Ses teneurs moyennes dans le sol se situent entre 0,06 et 1,1ppm 13. Ces teneurs naturelles sont sujettes à des augmentations suite à différents types d’apports anthropogènes:
- les retombées atmosphériques lointaines ;
- contamination agricole résultant des épandages et amendements agricoles (le Cd peut être assez abondant dans les engrais phosphatés);
- les sources industrielles: le Cd est un sous produit du raffinage du Zn. Il peut être libéré dans l’atmosphère lors de la métallurgie du fer et de l’acier;
- Enfin de nombreuses activités urbaines et le trafic routier libèrent le Cd dans l’environnement: incinération des déchets domestiques, combustion des carburants fossiles (pétrole, charbons, tourbes), boues des stations d’épuration, etc.
Spéciation et mobilité du cadmium
Le cadmium est fortement adsorbé par les argiles, les matières organiques, les boues et les acides humiques avec lesquels il forme des complexes. Sa rétention par la phase solide croît exponentiellement avec le pH croissant 14. Le Cadmium est rapidement libéré des roches par altération. Il donne en solution Cd2+ mais aussi des ions complexes comme CdCl+, CdOH+, CdHCO3+, CdCl3-, Cd(OH)3-, CdOH+ de même que les chélates organiques 13.
En conditions de forte oxydation, le cadmium forme des oxydes ou des carbonates (CdO, CdCO3). Il peut également s’accumuler dans des phosphates ou des phytocytes 15. Le Cd est plus mobile dans le sol que le Cu et le Pb, donc plus disponible pour les plantes, de plus l’absorption du Cd peut être inhibée par le Cu et le Pb.
Toxicité
Contrairement à de nombreux métaux, le cadmium n’a aucun rôle métabolique connu et ne semble pas biologiquement essentiel ou bénéfique au métabolisme des êtres vivants. Considéré comme assez mobile et assez facilement biodisponible, il risquerait soit de passer dans la chaîne alimentaire par l’intermédiaire des végétaux, soit de migrer pour aller contaminer les nappes phréatiques. Les aliments (légumes, viande, lait) et le tabac constitueraient la principale source d’absorption du cadmium pour l’homme. Le plus grand danger reste cependant l’ingestion directe de poussières contaminées dans certaines zones de loisirs comme les terrains de jeux ou les terrains de sport.

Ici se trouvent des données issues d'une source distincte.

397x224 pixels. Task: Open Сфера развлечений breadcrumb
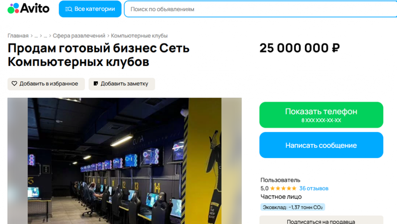click(79, 36)
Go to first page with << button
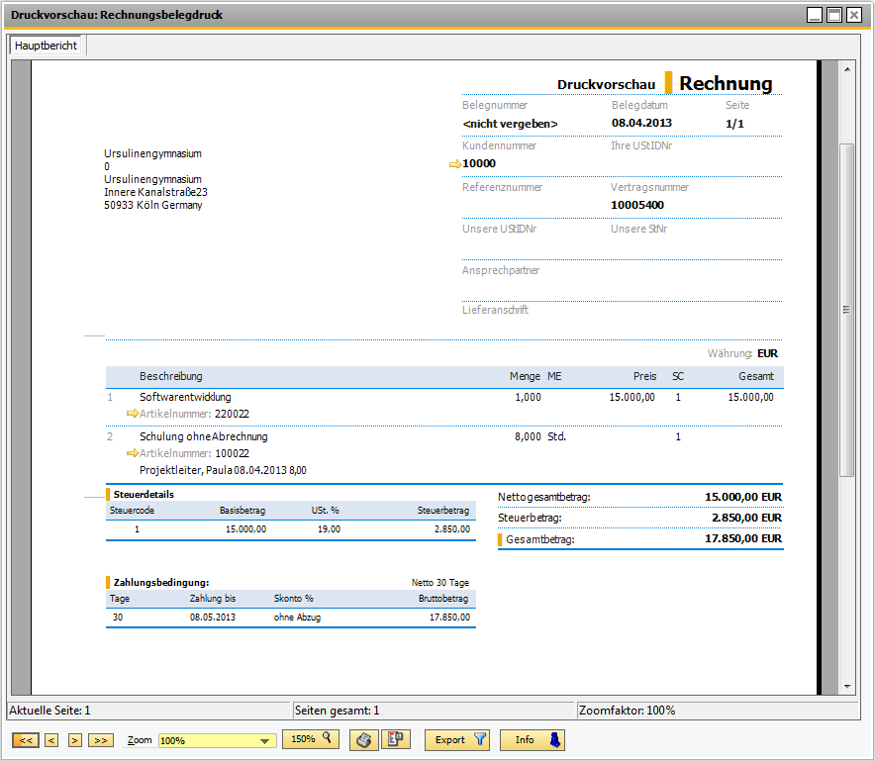 [26, 740]
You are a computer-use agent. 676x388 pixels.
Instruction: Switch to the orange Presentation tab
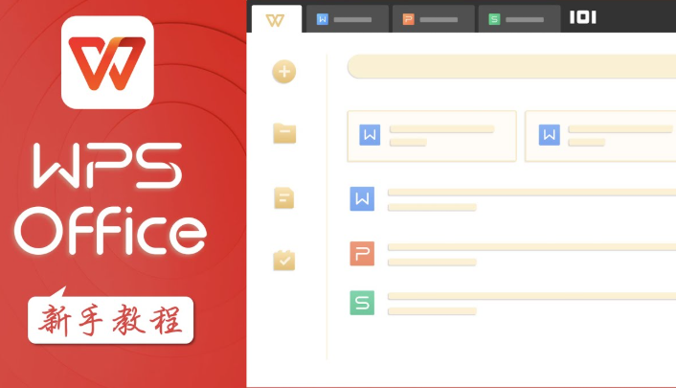click(x=433, y=19)
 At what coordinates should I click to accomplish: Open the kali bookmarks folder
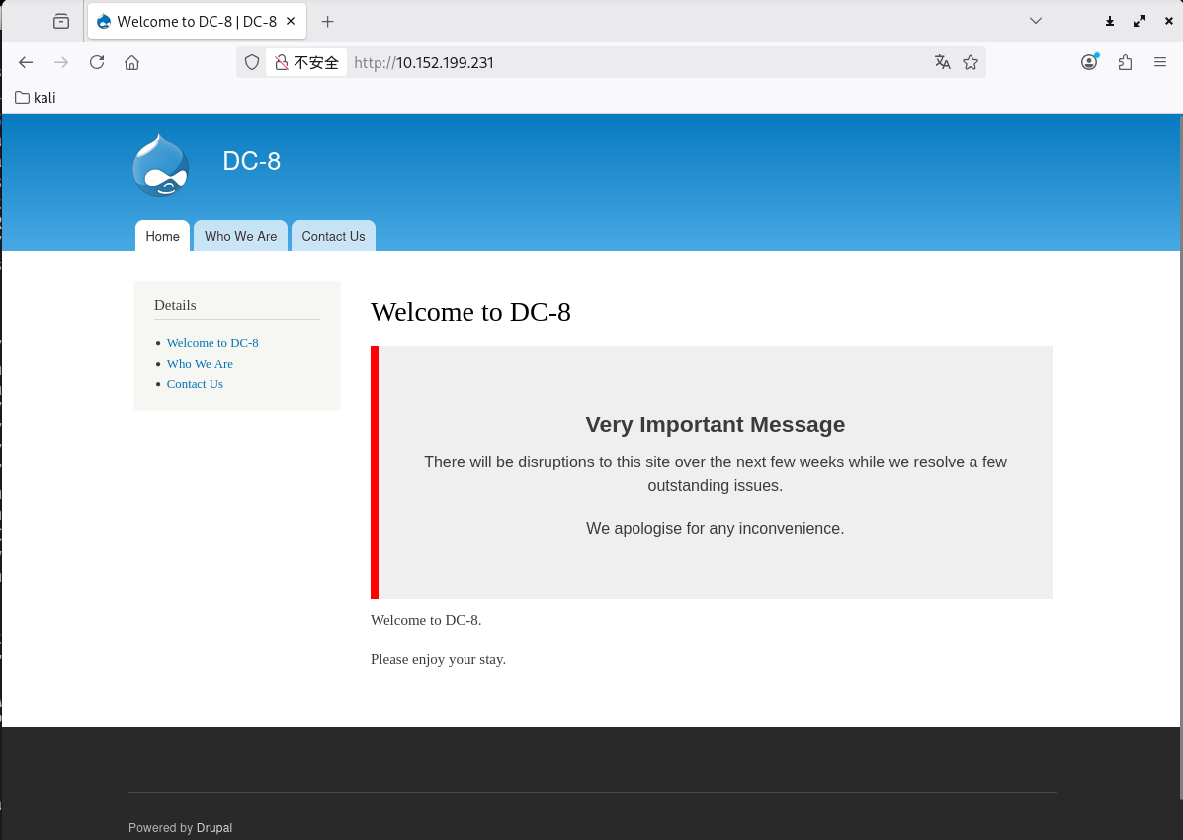36,97
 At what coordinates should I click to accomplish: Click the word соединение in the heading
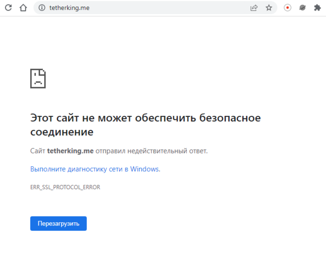[x=62, y=132]
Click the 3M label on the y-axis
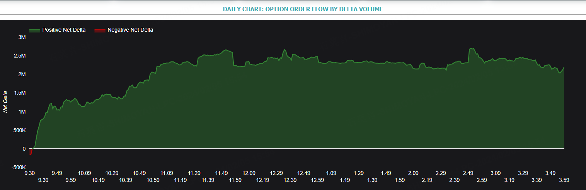 click(x=22, y=37)
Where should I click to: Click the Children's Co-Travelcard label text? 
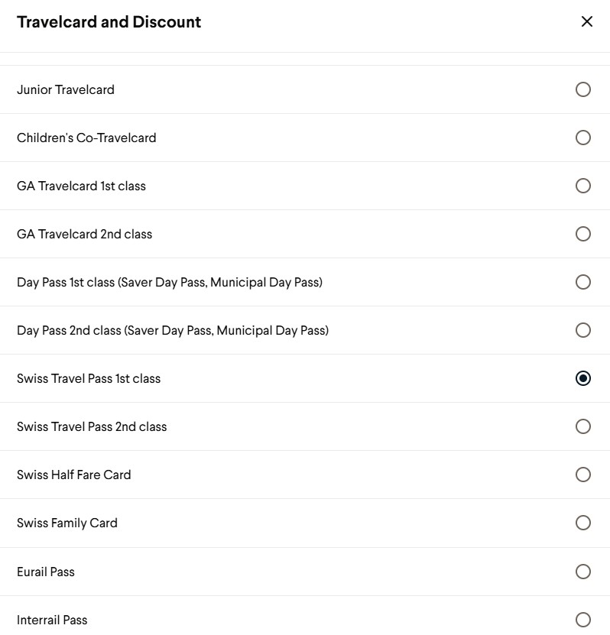click(x=86, y=138)
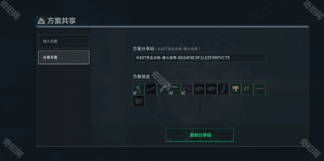Viewport: 324px width, 161px height.
Task: Open the 导入方案 tab
Action: pyautogui.click(x=64, y=41)
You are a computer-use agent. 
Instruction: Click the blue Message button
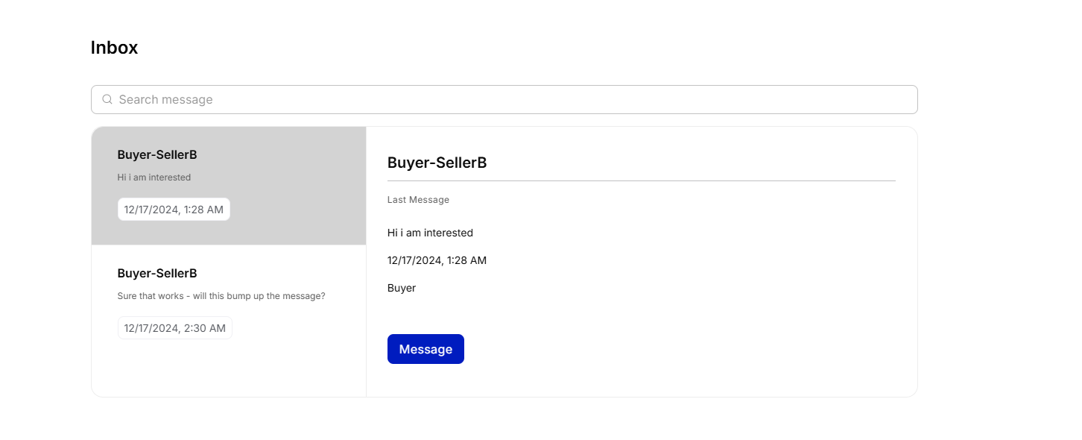425,349
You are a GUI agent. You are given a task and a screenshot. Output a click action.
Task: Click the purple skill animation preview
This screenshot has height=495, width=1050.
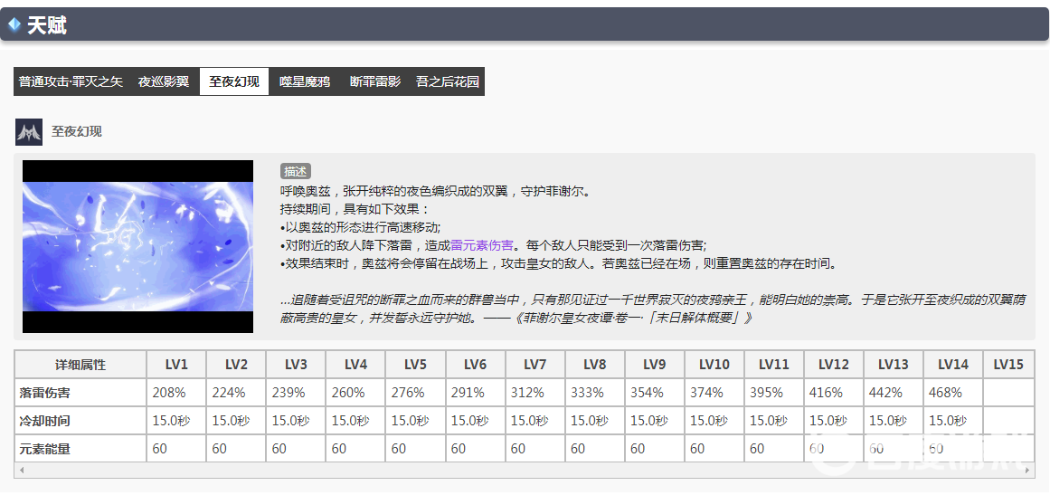pyautogui.click(x=137, y=246)
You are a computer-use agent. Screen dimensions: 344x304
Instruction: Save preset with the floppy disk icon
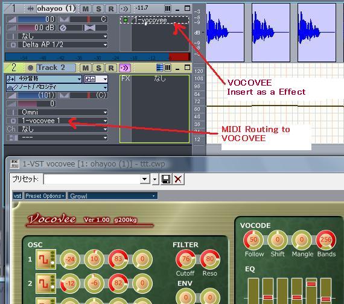coord(166,179)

Dans les régions fortement exposées (à proximité d’industries métallurgiques) on constate dans les populations des lésions rénales très importantes. Le cadmium est stocké dans le foie, les os, mais le rein est l’organe le plus sensible au métal. La dose journalière admissible (DJA) est de 0,0057 mg/j selon les auteurs. Les symptômes de toxicité se manifestent par des troubles respiratoires, atteinte hépato digestives avec vomissement, douleurs abdominales et diarrhées 13.
Conclusion
L’industrie minière contribue de manière significative au développement socioéconomique de beaucoup de pays. Cependant, Les impacts environnementaux dus à ces industries sont de plus en plus importants et progressent d’une façon inquiétante dans le monde entier. Cette situation combinée avec le passif hérité des longues années d’exploitation minière se traduit par des dégradations environnementales dont les trois conséquences les plus visibles sont : la déforestation, la perte de la biodiversité et la pollution.
Cette situation est aggravée par l’insuffisance des capacités des institutions étatiques en charge du suivi environnemental ainsi que l’absence de l’industrie du recyclage. Les quantités de minéraux jetées dans la nature et non recyclés sont aujourd’hui tellement énormes qu’elles mettent en péril la capacité de la biosphère à se régénérer.